Human Immune Monitoring and Cellular Therapy
Author: Dr. med. Michael Neuenhahn
An ever increasing number of immunocompromised patients (mainly due to secondary immune defects caused by the HIV pandemic, organ transplantation and intensified immunosuppressive treatment strategies for cancer and autoimmune diseases) remind clinicians every day that strategies to reconstitute the human immune system are highly warranted.
Even though immunologists have used mouse models successfully during the last decades to describe the cellular texture of the immune system and its failures in disease, the translation of this knowledge into human cellular therapy still lacks behind. One reason for this gap lies in the difficulties to extrapolate findings from experimental mice to human patients, which is probably best explained by the evolutionary distance of 65 million years (Davis, Immunity 2008).
Therefore, sophisticated human immune monitoring strategies have to be envisioned and realized to close this gap of knowledge and gain all the missing information about human immune cells required for the intelligent design of cellular therapies.
In this context, our group´s goal is to monitor in depth human T cells in order to identify relevant features (e.g. memory T cell subsets, cytokine patterns, T cell avidity) for successful T cell therapy. In doing so, our main technological focus lies on flow cytometry and the refined usage of MHC Multimers. Complementary mouse models are established and used whenever appropriate.
Being part of a multi-institutional immune monitoring platform ( www.helmholtz-muenchen.de/immunmonitoring;(link is external) Coordination “Adoptive T cell therapy” ) we are well integrated into a strong network and actively take part in immune monitoring harmonization efforts (e.g. proficiency panels MHC multimers).

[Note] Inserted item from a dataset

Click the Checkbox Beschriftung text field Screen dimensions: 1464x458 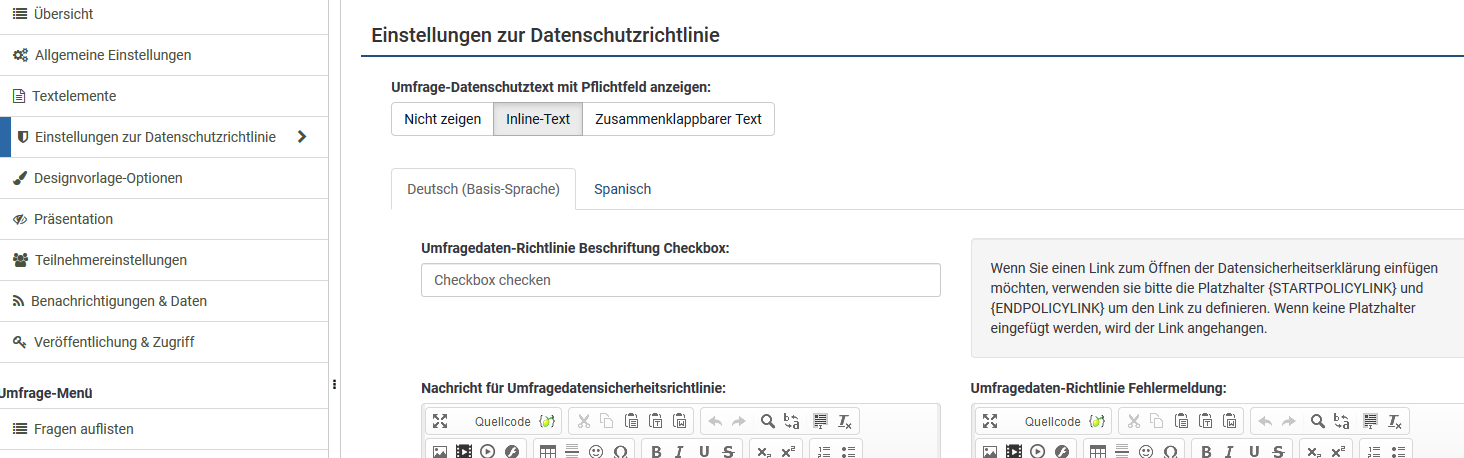(680, 280)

However, even with a promising cell therapy at hand, several hurdles have to be addressed and overcome before a cellular product can be clinically tested to get final approval for use in human beings. Major critical issues are the availability of donor cells, the establishment of gentle isolation techniques under GMP conditions, the approval by an ethics committee and the subsequent authorization by the responsible authorities.
Our group is currently involved in an authorized phase I/II adoptive T cell transfer study. In this trial, highly immunocompromised patients after allogeneic hematopoietic stem cell transplantation are treated by ex vivo isolated CMV-specific CD8+ T cells using reversible MHC I Streptamers. Virus-specific T cells are thoroughly monitored before, during and after T cell transfer using multicolor flow cytometry analyses and molecular biological T cell tracking techniques.

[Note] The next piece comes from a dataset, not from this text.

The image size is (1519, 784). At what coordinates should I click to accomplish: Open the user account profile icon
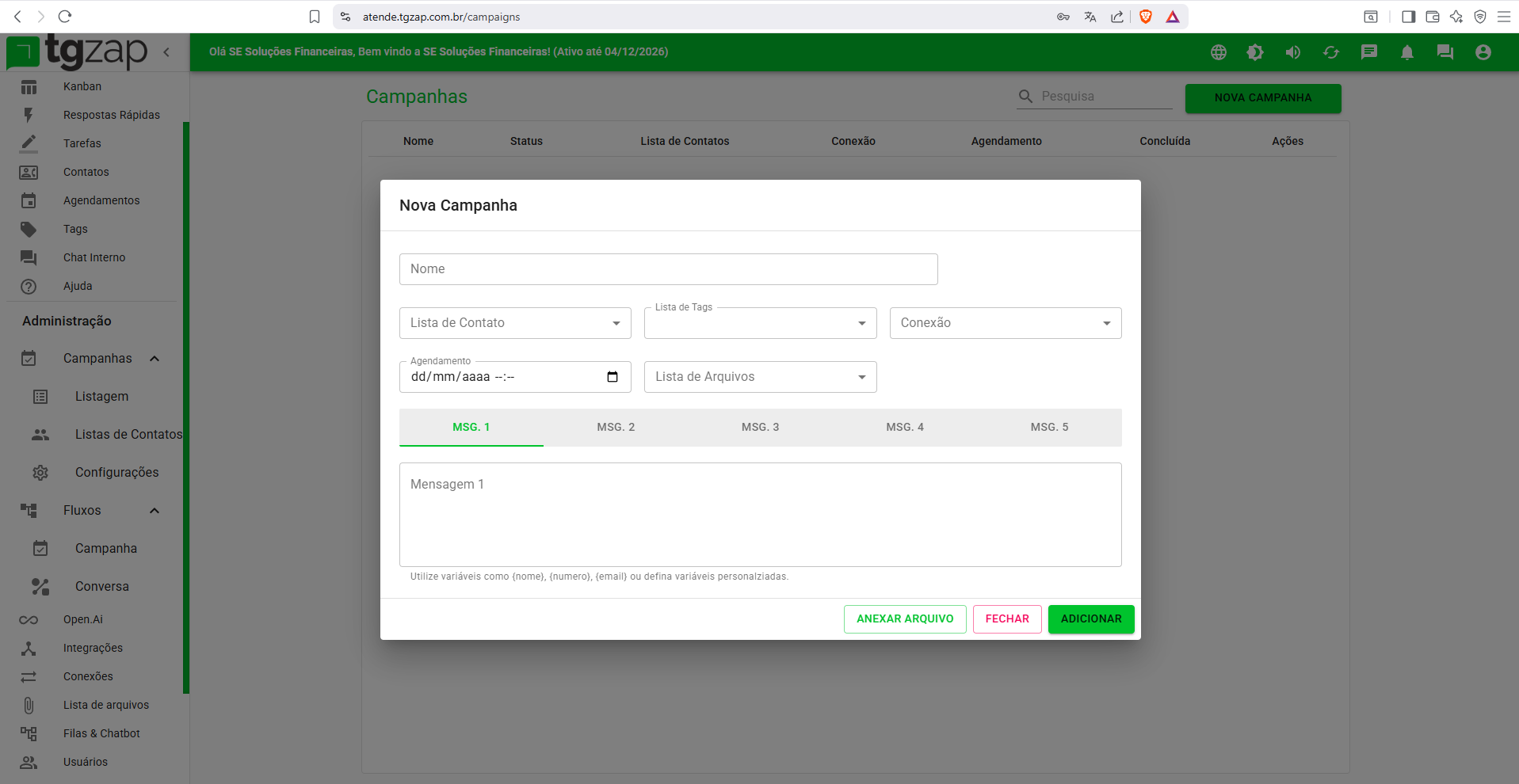1483,52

In the future, we want to use the above-mentioned experiences to install a GLP-grade Flow Cytometry and GMP Cell Processing environment for clinical cell therapy. Reversibly binding reagents, recently developed for the gentle isolation of human blood cell subsets, will be clinically tested within this platform. The resulting cell products might eventually become a corner stone for a broad range of novel immune reconstitution therapies.